_WORK TO BE COMPLETED_
Return the full listing word for word, but drop every picture from it.

_RECORDS SHOWN_
......

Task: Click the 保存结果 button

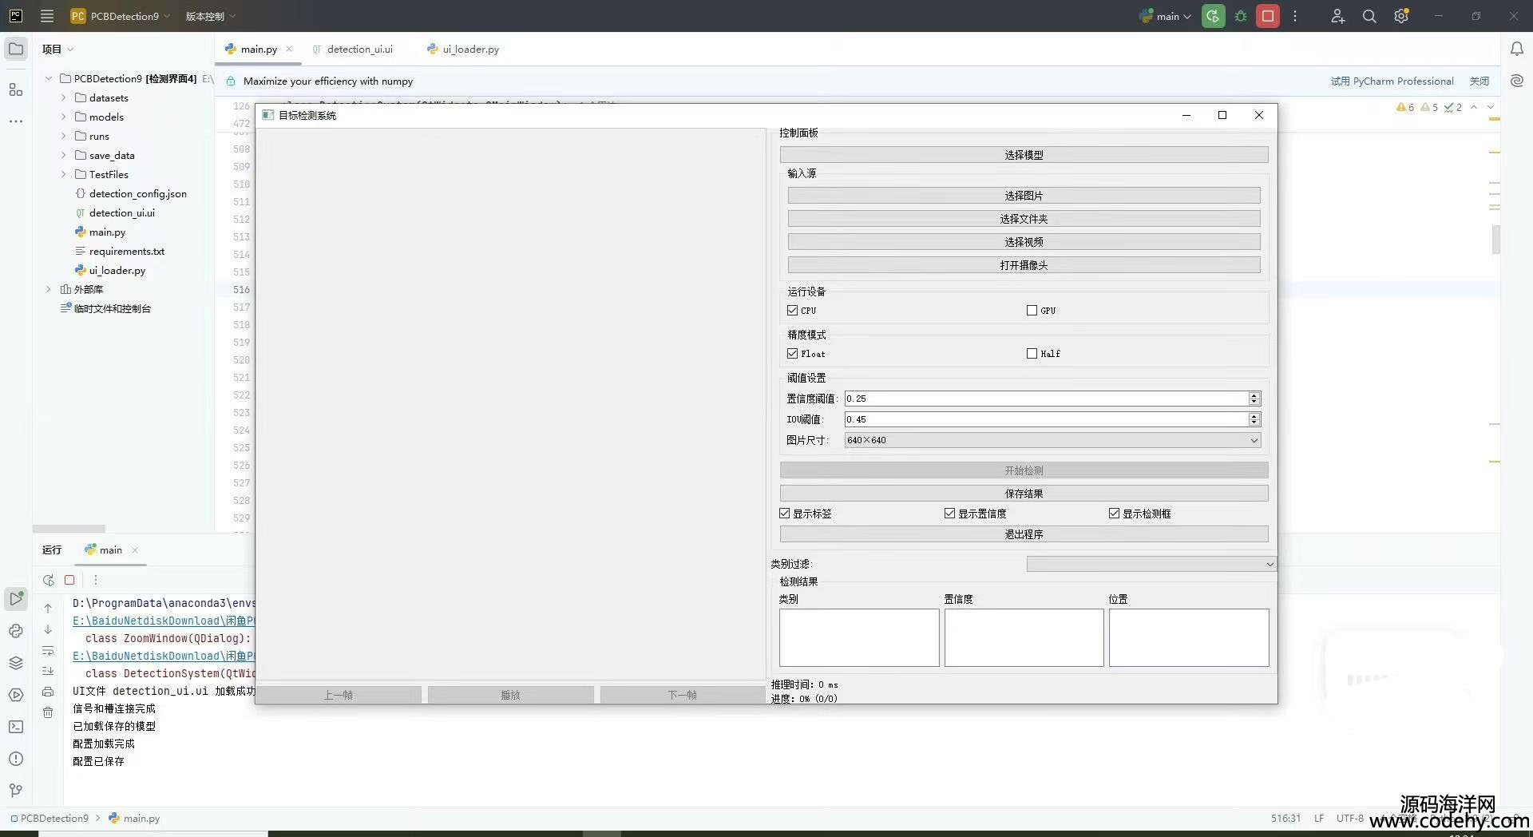Action: 1024,494
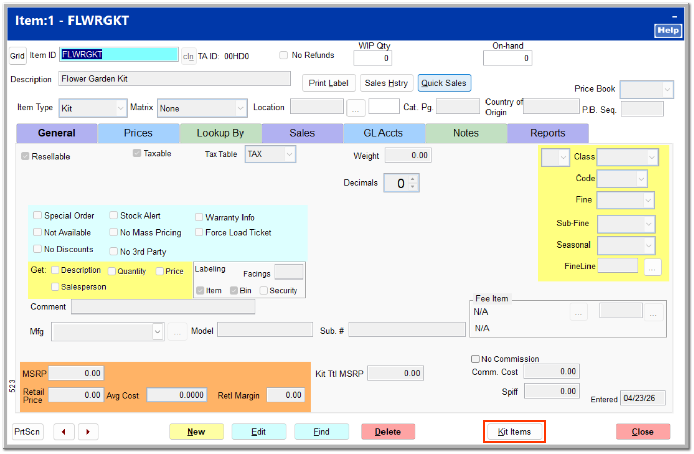Open Sales Hstry button
This screenshot has width=694, height=454.
[x=387, y=83]
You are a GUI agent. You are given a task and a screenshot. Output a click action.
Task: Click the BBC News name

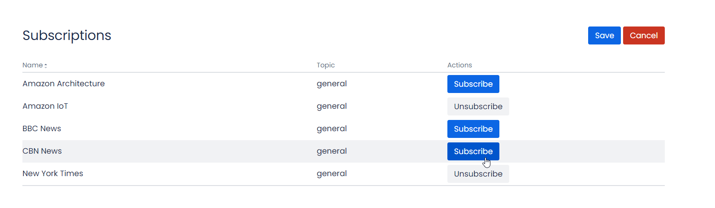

......

_RESULT FOR THIS EXERCISE_
Task: Click the 保存结果 button

Action: 1024,494
Open Sales Hstry button
This screenshot has width=694, height=454.
[x=387, y=83]
You are a GUI agent. You are given a task and a screenshot. Output a click action.
Task: Click the BBC News name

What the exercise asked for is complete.